[Entries on target coordinates]
::::::::

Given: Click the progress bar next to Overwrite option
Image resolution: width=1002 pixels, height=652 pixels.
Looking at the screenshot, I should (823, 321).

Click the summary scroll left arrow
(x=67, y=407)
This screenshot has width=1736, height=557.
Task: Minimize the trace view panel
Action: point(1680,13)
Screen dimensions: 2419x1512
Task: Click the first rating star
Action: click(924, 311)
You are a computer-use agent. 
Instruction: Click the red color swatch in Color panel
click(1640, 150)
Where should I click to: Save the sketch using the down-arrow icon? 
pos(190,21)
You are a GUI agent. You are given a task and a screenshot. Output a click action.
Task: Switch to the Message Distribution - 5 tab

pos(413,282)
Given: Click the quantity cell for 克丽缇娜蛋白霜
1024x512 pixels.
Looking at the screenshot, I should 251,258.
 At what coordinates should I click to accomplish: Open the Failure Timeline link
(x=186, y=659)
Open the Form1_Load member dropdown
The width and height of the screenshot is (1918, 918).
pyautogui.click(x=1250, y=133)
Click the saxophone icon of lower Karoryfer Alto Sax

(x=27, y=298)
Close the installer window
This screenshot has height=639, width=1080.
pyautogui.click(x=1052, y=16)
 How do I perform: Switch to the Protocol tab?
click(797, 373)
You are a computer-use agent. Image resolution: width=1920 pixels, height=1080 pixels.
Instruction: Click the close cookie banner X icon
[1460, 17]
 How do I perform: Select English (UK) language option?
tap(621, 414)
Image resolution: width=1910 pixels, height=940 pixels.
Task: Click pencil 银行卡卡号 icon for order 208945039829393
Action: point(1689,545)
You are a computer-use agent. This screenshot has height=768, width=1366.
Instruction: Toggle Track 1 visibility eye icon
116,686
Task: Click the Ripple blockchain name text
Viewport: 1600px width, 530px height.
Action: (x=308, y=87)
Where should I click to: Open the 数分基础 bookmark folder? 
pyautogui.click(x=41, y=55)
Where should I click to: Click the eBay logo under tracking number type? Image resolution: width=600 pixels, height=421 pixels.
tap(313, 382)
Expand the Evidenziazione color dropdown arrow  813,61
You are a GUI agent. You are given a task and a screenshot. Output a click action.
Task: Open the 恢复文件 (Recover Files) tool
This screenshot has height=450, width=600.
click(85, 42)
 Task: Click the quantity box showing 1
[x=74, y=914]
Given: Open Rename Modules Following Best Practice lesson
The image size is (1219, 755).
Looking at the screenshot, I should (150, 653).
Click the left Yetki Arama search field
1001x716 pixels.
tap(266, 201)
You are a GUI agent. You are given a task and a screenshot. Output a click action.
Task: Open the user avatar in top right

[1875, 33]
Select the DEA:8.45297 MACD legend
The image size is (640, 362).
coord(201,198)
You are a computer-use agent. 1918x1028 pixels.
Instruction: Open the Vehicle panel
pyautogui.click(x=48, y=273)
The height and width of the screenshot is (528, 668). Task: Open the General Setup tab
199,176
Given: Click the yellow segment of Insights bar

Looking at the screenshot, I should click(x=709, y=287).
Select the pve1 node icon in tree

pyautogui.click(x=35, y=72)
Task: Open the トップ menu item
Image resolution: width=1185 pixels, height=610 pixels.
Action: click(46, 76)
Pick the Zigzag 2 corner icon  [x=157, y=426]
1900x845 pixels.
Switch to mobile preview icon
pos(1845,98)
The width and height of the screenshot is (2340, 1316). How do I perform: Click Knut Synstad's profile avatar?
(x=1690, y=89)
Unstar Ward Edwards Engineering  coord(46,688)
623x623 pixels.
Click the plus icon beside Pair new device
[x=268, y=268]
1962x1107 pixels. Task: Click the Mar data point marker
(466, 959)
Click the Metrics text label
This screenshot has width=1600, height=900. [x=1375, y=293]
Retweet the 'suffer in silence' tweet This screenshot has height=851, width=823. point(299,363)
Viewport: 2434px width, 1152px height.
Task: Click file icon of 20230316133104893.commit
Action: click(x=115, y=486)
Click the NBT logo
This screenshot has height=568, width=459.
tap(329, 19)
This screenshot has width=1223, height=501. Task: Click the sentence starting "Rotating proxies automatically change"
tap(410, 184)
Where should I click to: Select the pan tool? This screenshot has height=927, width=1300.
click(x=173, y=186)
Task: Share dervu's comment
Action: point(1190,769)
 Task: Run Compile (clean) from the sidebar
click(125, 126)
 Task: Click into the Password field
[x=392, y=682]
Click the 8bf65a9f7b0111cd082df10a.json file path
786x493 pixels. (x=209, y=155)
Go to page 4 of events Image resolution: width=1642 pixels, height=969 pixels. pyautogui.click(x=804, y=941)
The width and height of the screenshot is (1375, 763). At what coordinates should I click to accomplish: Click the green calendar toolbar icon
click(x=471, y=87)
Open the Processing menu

::::::::

[EXERCISE DETAILS] Pick out each line of the listing above that contains the word "agent", and copy those lines.

[ANSWER TO THIS PROBLEM]
You are a computer-use agent. 
You are a GUI agent. You are given a task and a screenshot. Output a click action.
You are a computer-use agent. Image resolution: width=1920 pixels, height=1080 pixels.
You are a computer-use agent. This screenshot has height=768, width=1366.
You are a GUI agent. You are given a task and a screenshot. Output a click action.
You are a GUI agent. You are given a task and a screenshot. Output a click action.
You are a computer-use agent. 1918x1028 pixels.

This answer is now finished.